Reputation: 47
I was looking at someone else's code and wondering why anyone would do it and what sort of implications it would have in C#. I've seen some information on other languages or for similar scenarios but not this specific scenario.
This is in a web service business rule.
public class MyClass
{
StringBuilder strBuild = new StringBuilder();
SQLText sqlQry = new SQLText();
...
public myMethod1()
{
strBuild = new StringBuilder();
sqlQry = new SQLText();
...
}
private myMethod2()
{
strBuild = new StringBuilder();
sqlQry = new SQLText();
...
}
...
}
If I was writing this I would not create class variables and would simply create local variables for the StringBuilder and SQLText types in each method I needed them. The above seems to be poor programming because it essentially creates a global variable that one has to remember to instantiate in each method or re-instantiate (to "clear" it).
But does the code above do any real harm?
How does the garbage collector handle this? If the class variable is instantiated 30 times in different methods will it lose track of the initial declarations and fail to free the memory or would it still eventually get cleared?
What about performance? Is it faster to use the same class variable(s) like this in a bunch of different methods or create a local variable in the respective methods?
Upvotes: 0
Views: 728
Reputation: 1502106
But does the code above do any real harm?

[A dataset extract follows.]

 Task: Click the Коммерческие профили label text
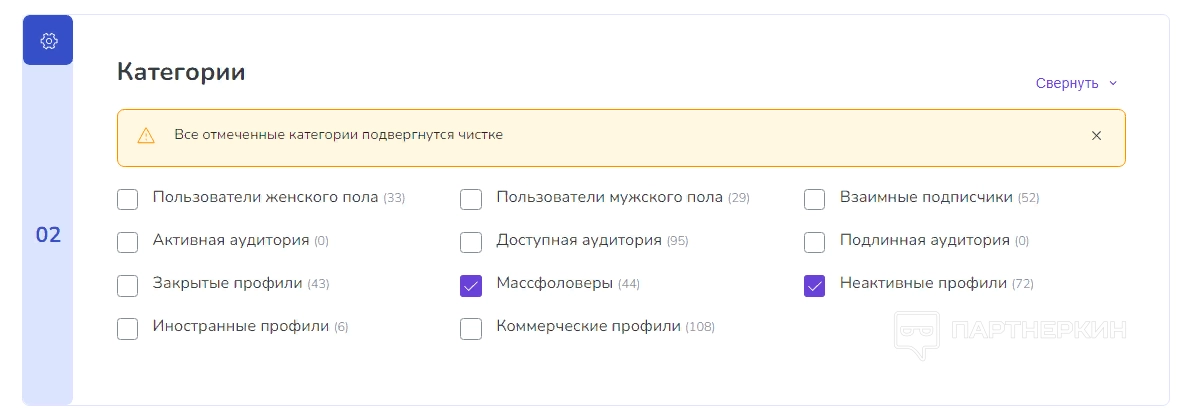click(588, 327)
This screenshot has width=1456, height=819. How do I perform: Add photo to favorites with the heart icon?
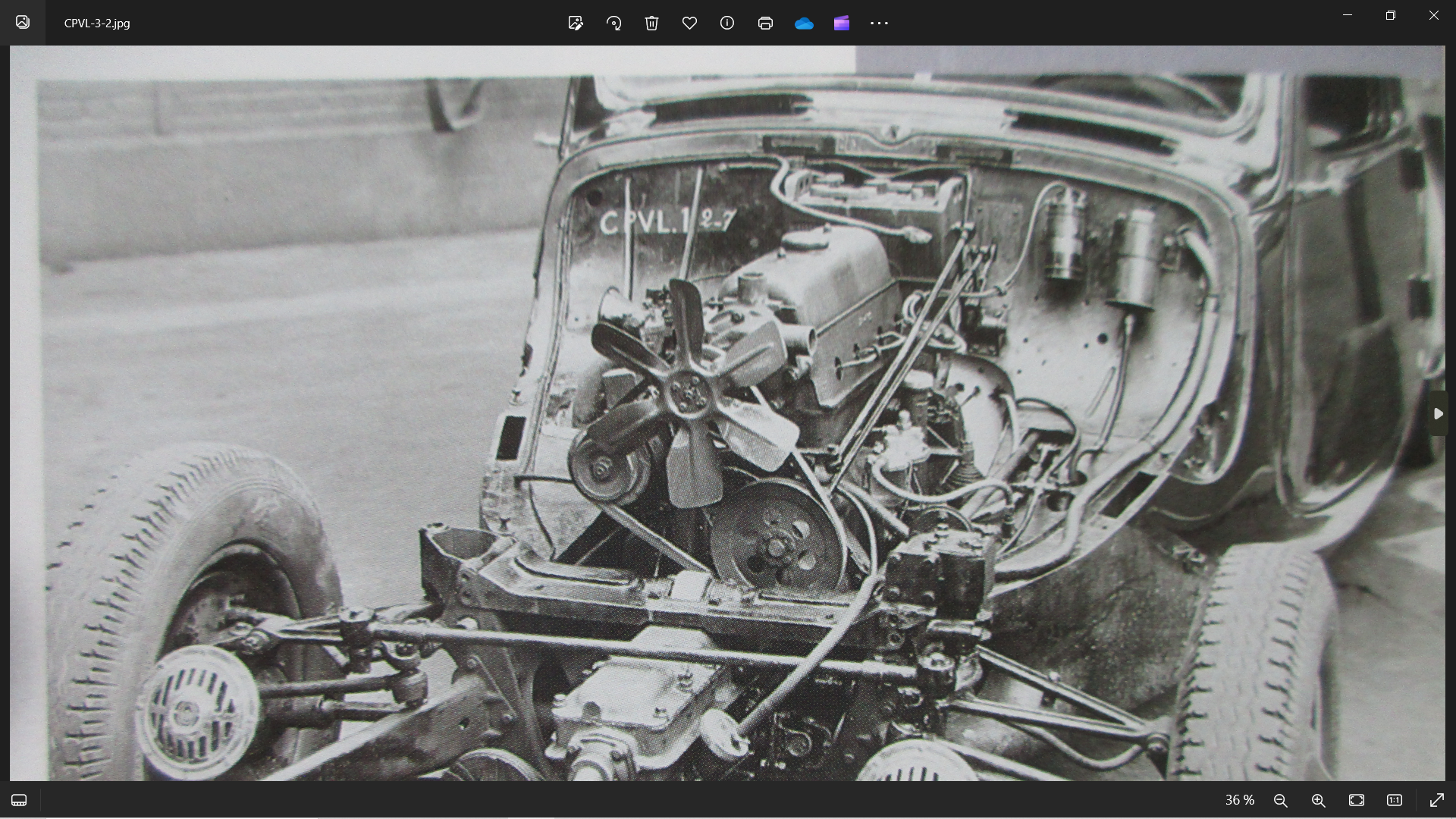[689, 23]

Yes - it fouls up the state of the class. It looks like this class shouldn't really have any state - these should be local variables. However, to the casual observer this appears to be real state associated with the object.
1) How does the garbage collector handle this? If the class variable is instantiated 30 times in different methods will it lose track of the initial declarations and fail to free the memory or would it still eventually get cleared?

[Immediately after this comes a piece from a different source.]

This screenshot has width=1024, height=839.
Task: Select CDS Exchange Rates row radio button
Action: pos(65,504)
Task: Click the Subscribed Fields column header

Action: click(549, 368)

Instance variables aren't "instantiated" - they're just assigned. And once the previous value has been overwritten, if nothing else refers to the object which the old value referred to, that object will be eligible for garbage collection. No harm there.
2) What about performance? Is it faster to use the same class variable(s) like this in a bunch of different methods or create a local variable in the respective methods?
I would expect local variables to behave slightly faster, if anything - but any performance difference is almost certainly going to be entirely insignificant (probably unmeasurably so), and shouldn't be used to decide what to do.
Just change them to local variables - clean up the design.